Search the records for the word "That". Copy every line where it appears.

(Task inputs Opens)

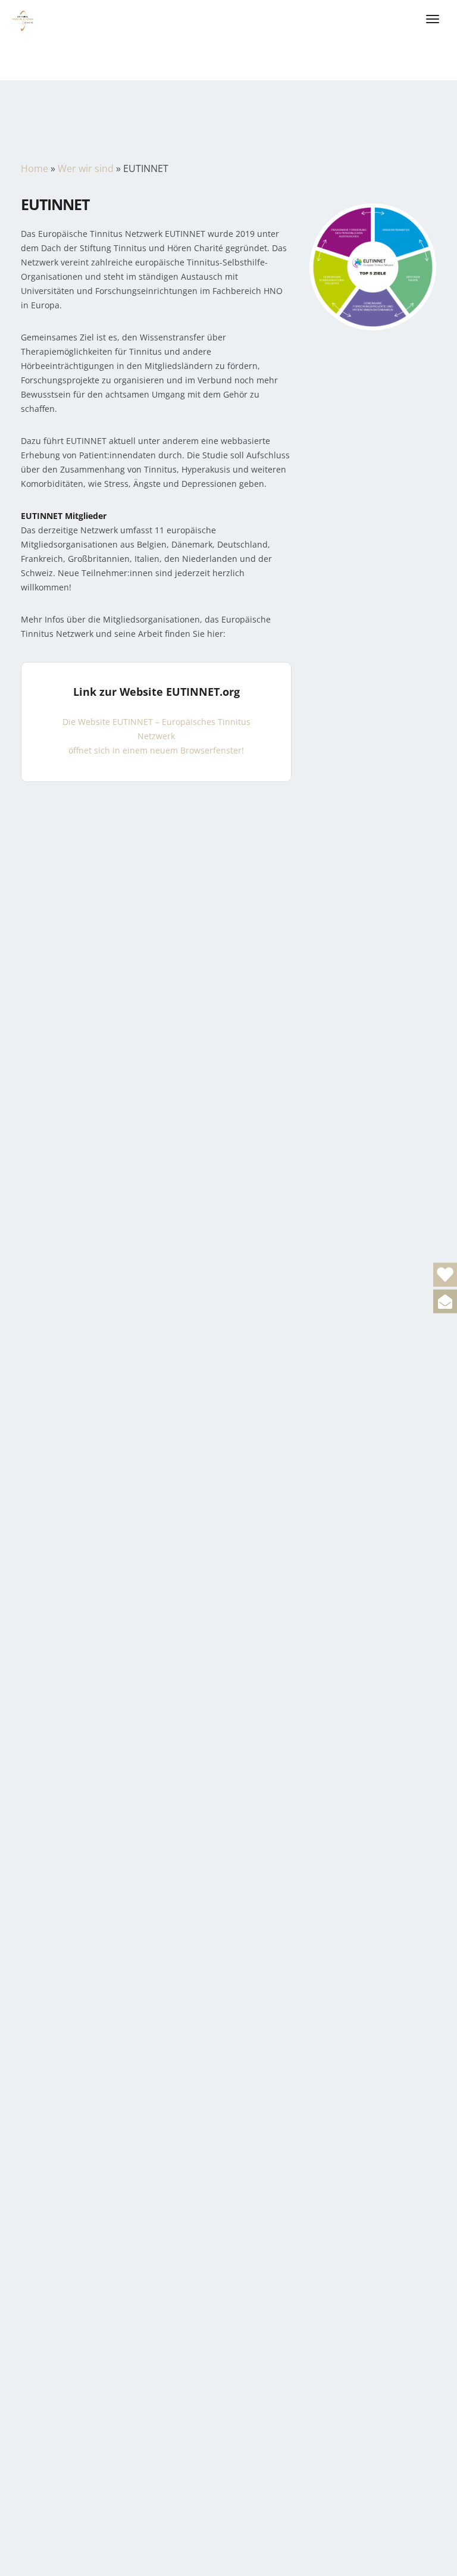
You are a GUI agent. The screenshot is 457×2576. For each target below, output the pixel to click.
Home (34, 168)
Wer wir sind (86, 168)
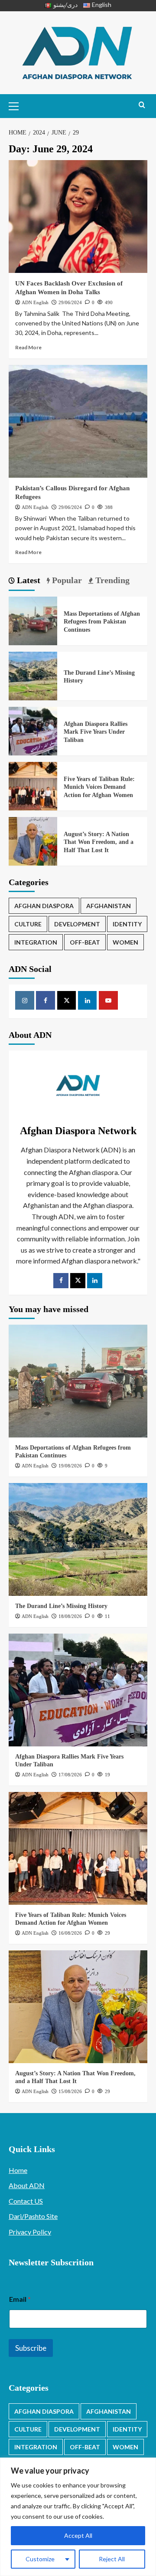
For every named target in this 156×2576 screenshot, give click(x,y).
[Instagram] (24, 1000)
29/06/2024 (70, 302)
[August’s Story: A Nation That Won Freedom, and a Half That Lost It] (33, 840)
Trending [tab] (111, 580)
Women (125, 942)
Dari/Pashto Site (33, 2216)
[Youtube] (108, 1000)
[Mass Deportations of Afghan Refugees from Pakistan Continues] (33, 620)
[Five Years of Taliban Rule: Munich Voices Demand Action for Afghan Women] (33, 785)
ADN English (35, 302)
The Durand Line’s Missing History (61, 1606)
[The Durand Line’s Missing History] (33, 675)
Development (77, 924)
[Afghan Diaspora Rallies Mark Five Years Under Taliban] (33, 730)
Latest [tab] (27, 580)
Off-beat (85, 942)
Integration (35, 942)
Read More (28, 347)
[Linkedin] (87, 1000)
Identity (127, 924)
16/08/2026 (70, 1933)
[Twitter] (77, 1280)
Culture (28, 924)
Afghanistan (108, 905)
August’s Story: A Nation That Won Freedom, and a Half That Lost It (98, 842)
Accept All (78, 2535)
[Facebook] (45, 1000)
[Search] (141, 105)
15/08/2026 (70, 2091)
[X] (66, 1000)
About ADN (27, 2185)
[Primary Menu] (17, 105)
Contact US (26, 2201)
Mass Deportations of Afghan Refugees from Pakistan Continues (102, 621)
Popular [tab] (66, 580)
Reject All (112, 2559)
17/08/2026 (70, 1774)
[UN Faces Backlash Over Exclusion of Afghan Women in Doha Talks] (78, 216)
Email (20, 2299)
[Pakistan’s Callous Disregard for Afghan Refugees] (78, 421)
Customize (40, 2559)
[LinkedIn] (94, 1280)
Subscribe (30, 2348)
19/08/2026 (70, 1465)
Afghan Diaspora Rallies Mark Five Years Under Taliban (95, 732)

(Task inputs Closes)

→ Reply
[August’s Story: A Nation That Won Freedom, and a Half That Lost It] (33, 840)
August’s Story: A Nation That Won Freedom, and a Half That Lost It (98, 842)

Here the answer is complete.